Nachdem er dort dann einige Wochen vor Anker gelegen war, entschloss sich der Kommodore, erneut die Reise Richtung Norden anzutreten. Kurz nach der Abfahrt brach jedoch der Mast der Resolution, worauf die beiden Schiffe in die Kealakekua-Bucht auf Hawaii zurückkehrten. Nachdem der Aufenthalt dort zuvor ohne größere Zwischenfälle mit den Ureinwohnern über die Bühne gegangen war, sollte die neuerliche Begegnung in einem Desaster enden: Am 14. Februar 1779 stahlen Einheimische in der Dunkelheit ein Beiboot der Discovery. Wie zuvor schon in einem ähnlichen Fall, entschied Cook, im Gegenzug einen Hawaiianer als Geisel zu nehmen, um damit die Diebe zur Herausgabe des Bootes zu veranlassen. Dass er sich nun ausgerechnet den König als Gefangenen aussuchte, den er, in Begleitung eines bewaffneten Trupps aus seiner Behausung zerrte, erhitzte – verständlicherweise – die Gemüter der Hawaiianer. James Cook, der an sich für seine besonnene Natur bekannt war, verkannte offenbar die Gefahr, die ihm von der aufgebrachten Meute drohte und versuchte, den König mit Gewalt in Richtung Schiff zu zerren. Von Ureinwohnern umringt, gab er dann auch noch einen Warnschuss aus seiner Flinte ab, worauf »einer, der gleich hinter Herrn Cook stand, ihm einen eisernen Dolch, deren er selbst einige dem Volke zum Geschenke gegeben, zur rechten Schulter hineinstieß, und vorne auf der linken Seite zum Herzen hinaus. Herr Cook fiel tot zur Erde und unsere Mannschaft auf dem Lande gab unter das Volk Feuer.
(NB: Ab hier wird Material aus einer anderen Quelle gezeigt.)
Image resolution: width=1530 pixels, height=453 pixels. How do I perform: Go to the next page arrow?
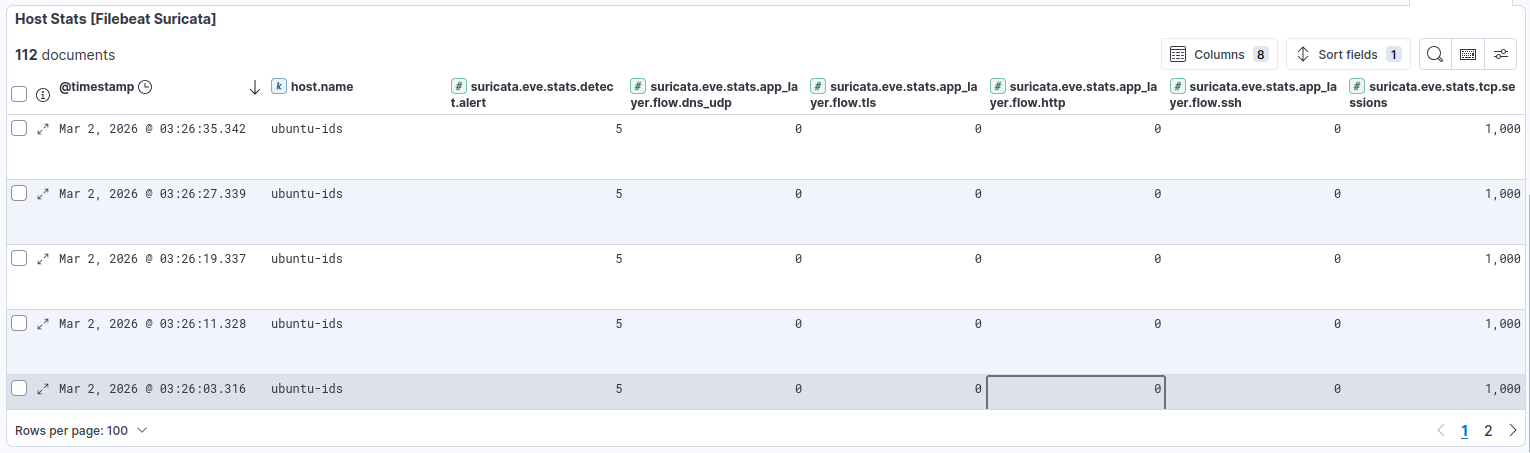click(1512, 431)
Dieses stürmte gleich auf sie los, erschlug noch vier Mann von ihnen und drei wurden verwundet«, beschreibt Zimmermann die Szene, die sich vor seinen Augen am Ufer abgespielt hatte.
Während sich die Besatzung auf die Schiffe zurückzog, schleppten die Hawaiianer den Leichnam Cooks mit sich, zerteilten ihn ihren Traditionen gemäß und beerdigten dann die sterblichen Überreste. Erst nach eindringlichen Bitten des nun kommandierenden Kapitäns Charles Clerke gaben sie einige der sterblichen Überreste heraus, die dann von der Mannschaft per Seebegräbnis bestattet wurden. Clerke, der schwer an Tuberkulose litt, ließ dann Segel setzen in Richtung Russland, wo die beiden Schiffe Mitte Mai 1779 vor Kamtschatka ankerten. Nach einigen Wochen Erholung wollte Clerke noch einmal versuchen, eine Nordwestpassage zu finden. Völlig entkräftet starb der Nachfolger Cooks kurz nach der Abreise von Kamtschatka im August 1779 im Alter von 38 Jahren auf See. Das Kommando übernahm daraufhin der vorherige Zweite Lieutenant John Gore, der sich schließlich entschied, die Expedition abzubrechen und nach Großbritannien zurückzukehren.
Im September 1780 betraten die Weltenbummler, die vier Jahre unterwegs waren, wieder heimischen Boden. Ein Jahr später erschien Heinrich Zimmermanns »Reise um die Welt«. Wahrscheinlich auf Vermittlung des Mannheimer Statthalters Albert von Oberndorf erhielt der Pfälzer die Stelle eines kurfürstlichen Leibschiffers auf dem Starnberger See. 1787 begab sich der inzwischen verheiratete und mehrfache Vater noch einmal als Steuermann auf einem britischen Handelsschiff nach China und Ostindien auf hohe See. Von weiteren Fahrten ist nichts bekannt. Heinrich Zimmermann starb am 3. Mai 1805 im Alter von 63 Jahren in Starnberg an Tuberkulose.